The C1 vertebra is also known as “Atlas“, and is the topmost neck bone. It looks and acts differently from every other bone in the spine. In relation to “Axis“, the name given to the C2 neck bone, Atlas moves in the largest arc of all the cervical bones. In fact, 50% of your neck rotation takes place at the C1/C2 junction. However, it does not have the largest overall range of motion.
Rather, the C5/C6 interspace is considered to have the largest all-around range of motion in the neck. This is suspected to be the reason why more people have C5/6 degeneration and other problems than from anywhere else in the neck.
C7 is located at the bottom of the cervical spine, and has the least amount of motion when the neck rotates to the right or left.
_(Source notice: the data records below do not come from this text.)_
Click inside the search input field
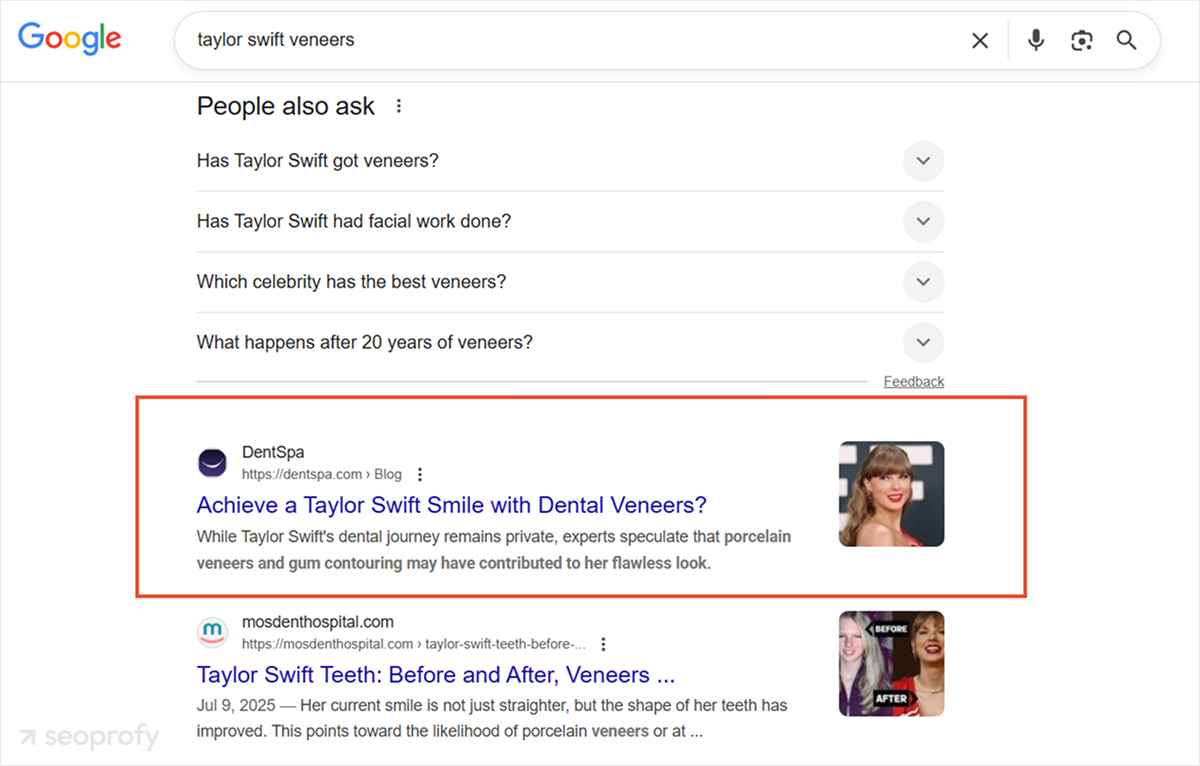The height and width of the screenshot is (766, 1200). 500,40
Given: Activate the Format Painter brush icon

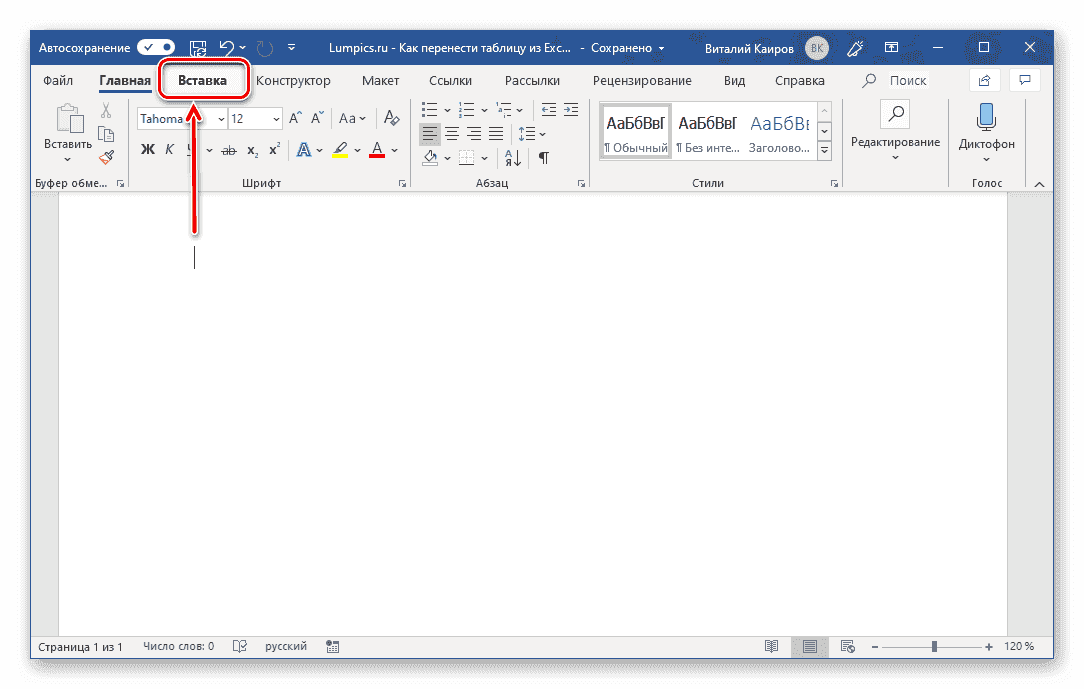Looking at the screenshot, I should point(106,157).
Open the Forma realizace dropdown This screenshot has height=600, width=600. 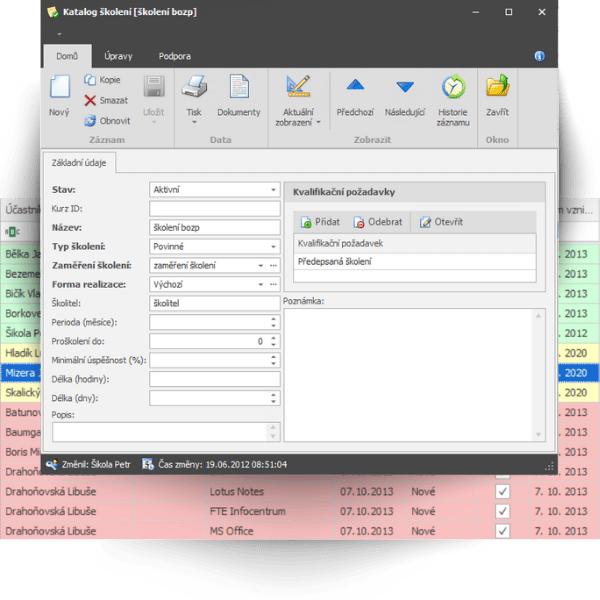point(273,284)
However, C7 shows a greater range of motion when bending the neck from side to side.
Most people don’t give much thought to it, but when you turn your head from side to side, the spine itself has a twist to it that increases in range as you get toward the top. The same type of motion pattern is seen when bending your neck from one side to the other. In other words, C7 stands pretty much still and each segment above that moves a fraction more than its lower neighbor.
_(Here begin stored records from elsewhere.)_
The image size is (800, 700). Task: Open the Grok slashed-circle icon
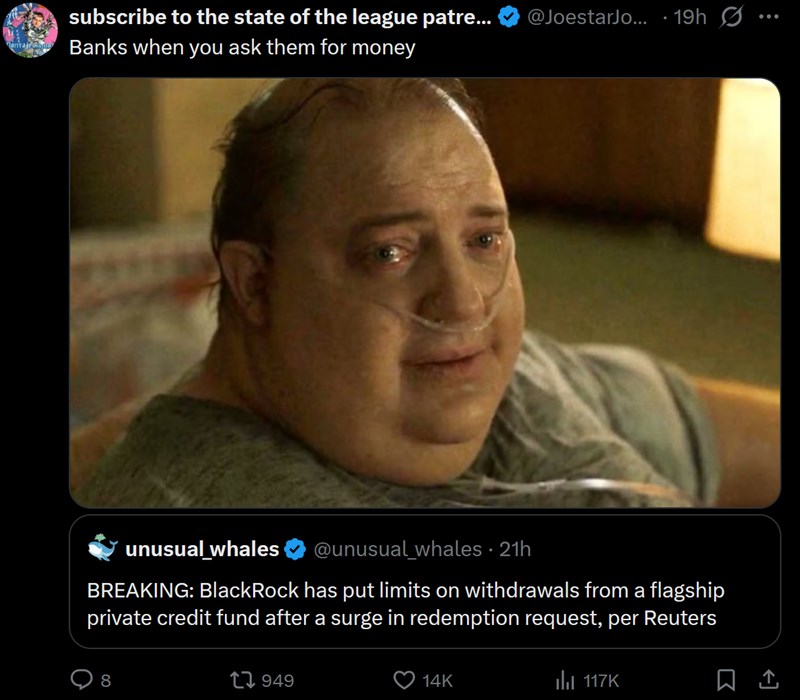731,17
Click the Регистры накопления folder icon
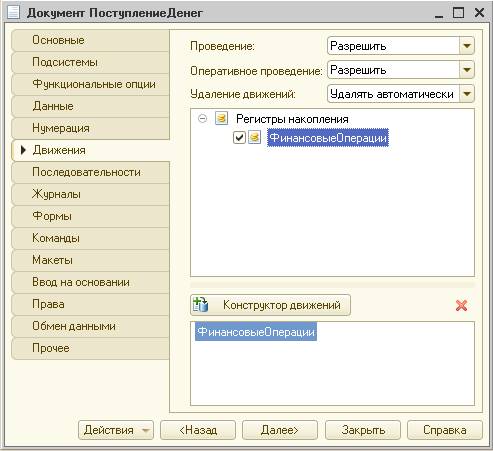Image resolution: width=493 pixels, height=451 pixels. click(221, 118)
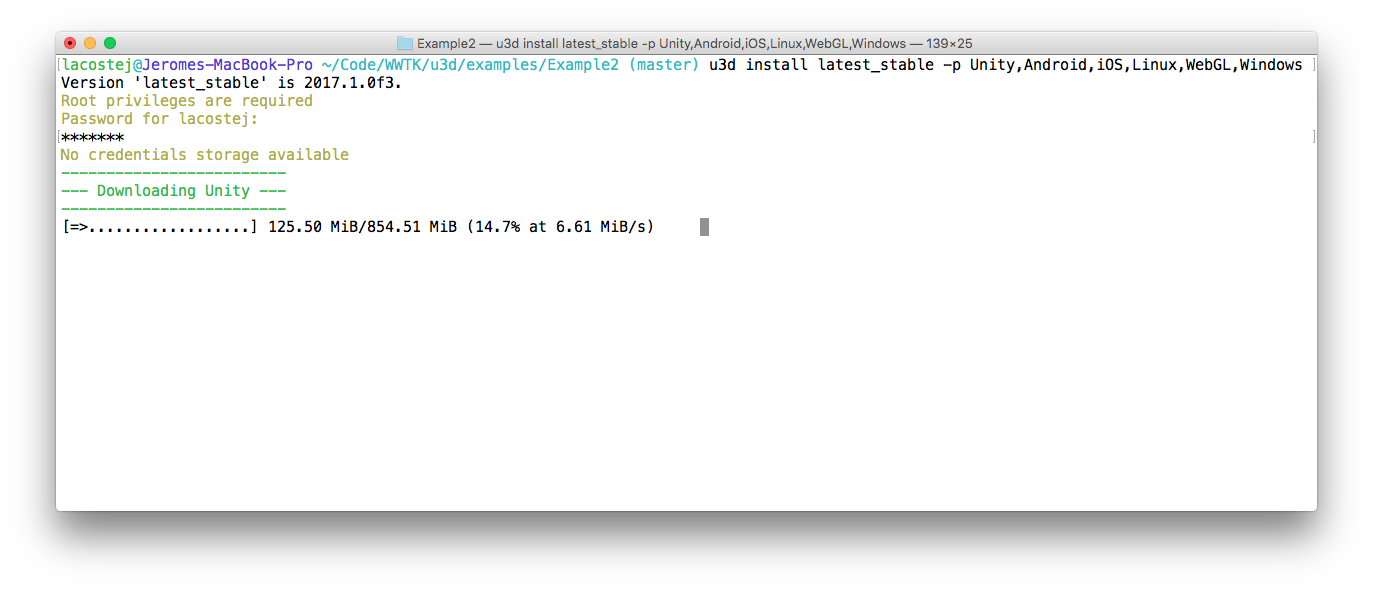Click the masked password asterisks

pyautogui.click(x=93, y=137)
Facet jamming is one reason for range of motion problems affecting the neck. Medium and long-lever muscles that make up the cervical column can also go into spasm for many reasons and, as a result, affect varying range of motion. We experience this most often when using poor posture and by unfortunate sleeping positional habit.
Muscle dysfunction from improper nerve conduction can affect range of motion as well. In an earlier example, we noted that neck extensors can inhibit neck flexors. In that case, when the muscles that flex the neck (bend the head forward as if we want to look down at our feet) become inhibited and the ones in the back of the neck become hyperactive, hypertonic, and painful. Inhibited muscles must be turned back on in order to resolve this issue.
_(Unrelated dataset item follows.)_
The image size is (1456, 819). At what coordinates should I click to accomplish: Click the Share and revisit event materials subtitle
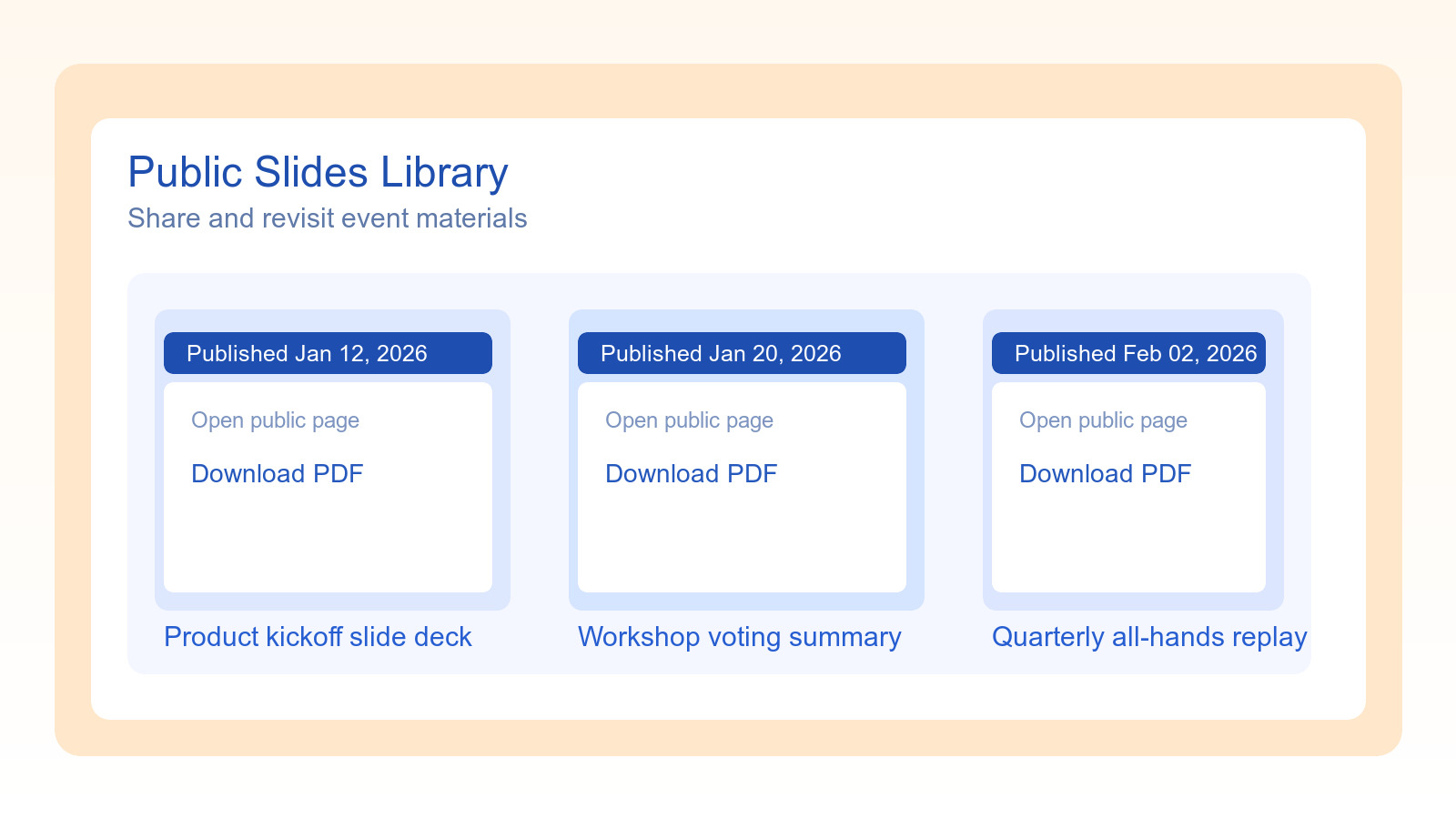pos(327,218)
Muscles are not the only soft tissue we can point to when it comes to limiting the neck’s range of motion. We also have many ligaments in the cervical spine that are ideal prospects, especially after an injury such as whiplash. When a ligament is damaged or torn, scar tissue develops at the point of damage. Adhesions can cause the many different nearby tissues to stick to one another, much like supergluing your hand to your leg. They don’t separate easily and trying to move one part makes another part hurt.
Scar tissue is also not made up of the exact same material the ligament is, and is not as strong as the original tissue. Continuing to pull on adhesions can tear the repair tissue and cause the repair process to begin all over again. This could go on indefinitely with constant cycles of pain, no pain, then sharp pain again.
Damaged ligaments can also affect nerve roots as they exit the spine and cause pain as well. Even though muscles and bones all look and feel fine, there is still localized and often referred pain (pain that travels elsewhere). Proper assessments can determine whether your neck pain is muscular or ligamentous in nature and which treatment options are best suited to your condition.